In May, however, a research article that could be a significant step toward the realization of the Gödel machine caused a stir on social media. The study, titled “Darwin Godel Machine: Open-Ended Evolution of Self-Improving Agents” was authored by researchers at the University of British Columbia in Canada and Sakana AI.
However, the newly presented “Darwin Gödel Machine (DGM)” elegantly circumvents the difficulties of mathematical proof. The DGM uses evolutionary algorithms and empirical (experiential) evaluation methods. This means that multiple self-correcting AI systems compete with each other in various tasks (benchmarks). Continuous competition and evaluation encourage the self-modification and continuous development of AIs.
The research team applied the DGM approach to “coding agents” that automatically generate program code. They allowed these agents to modify their own Python code, for example by adding new tools or suggesting different workflows. The modified agents were then evaluated in coding tests. Interestingly, even the worst-performing agents were archived if their behavior was unique, ensuring evolutionary diversity. This idea helps prevent agents from “getting stuck” in a local optimum and encourages the discovery of innovative solutions.

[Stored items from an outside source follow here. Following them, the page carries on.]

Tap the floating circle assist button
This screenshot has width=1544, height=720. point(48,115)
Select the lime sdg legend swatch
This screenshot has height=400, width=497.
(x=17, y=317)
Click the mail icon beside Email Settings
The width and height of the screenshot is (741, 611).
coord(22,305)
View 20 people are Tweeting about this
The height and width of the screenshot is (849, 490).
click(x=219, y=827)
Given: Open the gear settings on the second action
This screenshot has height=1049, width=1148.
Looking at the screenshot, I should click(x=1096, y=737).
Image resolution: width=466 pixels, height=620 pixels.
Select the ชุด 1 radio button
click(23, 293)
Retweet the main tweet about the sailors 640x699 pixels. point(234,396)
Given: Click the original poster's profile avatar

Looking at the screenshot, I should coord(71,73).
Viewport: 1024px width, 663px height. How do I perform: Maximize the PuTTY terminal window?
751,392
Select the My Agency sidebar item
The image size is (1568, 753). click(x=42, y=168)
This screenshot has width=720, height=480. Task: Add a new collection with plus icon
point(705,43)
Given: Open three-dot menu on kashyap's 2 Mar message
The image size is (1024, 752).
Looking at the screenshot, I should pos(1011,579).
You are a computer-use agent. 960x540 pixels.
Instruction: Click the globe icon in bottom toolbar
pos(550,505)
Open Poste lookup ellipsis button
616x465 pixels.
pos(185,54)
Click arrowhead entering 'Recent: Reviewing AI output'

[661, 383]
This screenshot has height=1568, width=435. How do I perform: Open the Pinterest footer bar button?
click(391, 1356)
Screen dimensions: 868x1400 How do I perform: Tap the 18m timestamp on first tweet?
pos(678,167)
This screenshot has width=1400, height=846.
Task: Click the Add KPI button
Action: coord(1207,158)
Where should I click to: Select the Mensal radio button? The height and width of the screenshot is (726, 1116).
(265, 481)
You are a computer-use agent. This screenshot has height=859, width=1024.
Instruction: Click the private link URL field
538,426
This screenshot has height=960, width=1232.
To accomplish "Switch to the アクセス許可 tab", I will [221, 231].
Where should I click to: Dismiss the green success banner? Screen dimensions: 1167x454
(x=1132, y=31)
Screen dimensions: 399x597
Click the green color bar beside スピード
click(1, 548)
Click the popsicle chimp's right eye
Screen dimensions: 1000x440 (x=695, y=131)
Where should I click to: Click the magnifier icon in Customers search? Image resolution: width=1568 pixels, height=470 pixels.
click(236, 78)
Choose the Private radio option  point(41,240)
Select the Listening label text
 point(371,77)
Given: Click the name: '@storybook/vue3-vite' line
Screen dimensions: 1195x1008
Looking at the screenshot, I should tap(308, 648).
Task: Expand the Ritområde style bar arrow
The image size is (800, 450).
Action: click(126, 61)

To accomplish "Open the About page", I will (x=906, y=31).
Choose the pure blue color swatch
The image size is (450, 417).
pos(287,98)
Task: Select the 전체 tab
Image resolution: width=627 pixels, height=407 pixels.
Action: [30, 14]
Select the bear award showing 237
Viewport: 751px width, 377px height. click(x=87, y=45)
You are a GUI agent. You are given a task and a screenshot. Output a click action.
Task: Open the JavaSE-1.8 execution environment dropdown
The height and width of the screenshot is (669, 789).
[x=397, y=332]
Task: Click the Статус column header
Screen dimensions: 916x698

Thanks to this “evolution,” the performance of the coding agents improved significantly. They achieved a 20-50% increase on the SWE-bench benchmark for solving real-world GitHub problems and a 14.2-30.7% increase on the Polyglot benchmark for measuring multilingual coding.
Of course, there are security concerns associated with such self-improving AI research. Many fear that AI evolution will slip out of human control or that AI will “cheat” during testing. The research team responds to these concerns by enabling AI self-improvement under human supervision in a “sandbox” environment.
The second most mentioned research article in May came from NVIDIA and explores the mystery of AI logical thinking. The study, titled “ProRL: Prolonged Reinforcement Learning Expands Reasoning Boundaries in Large Language Models” examines how the latest AI models, such as OpenAI o1 and DeepSeek-R1, achieve their exceptional logical reasoning abilities.
There is a lively debate among AI researchers about the extent to which reinforcement learning influences the reasoning abilities of foundation models. The crux of the debate is whether reinforcement learning merely unlocks existing reasoning abilities in foundation models or endows them with entirely new reasoning abilities. The latest research tends to support the former view.
However, NVIDIA's research challenges this trend. Using their reinforcement learning method called “ProRL,” which enables long-term, stable learning, they demonstrated that the model was able to “discover” new reasoning strategies and find solutions to tasks that the original foundation model could not answer correctly. This suggests that reinforcement learning can indeed endow base models with new reasoning abilities.
These research breakthroughs show that the development of artificial intelligence is progressing at an astonishing rate. Self-improving AIs, such as the Darwin Gödel machine, could revolutionize software development and many other fields. At the same time, it is crucial that we address the ethical and safety issues involved in a responsible and thoughtful manner, ensuring that the development of AI serves the good of humanity.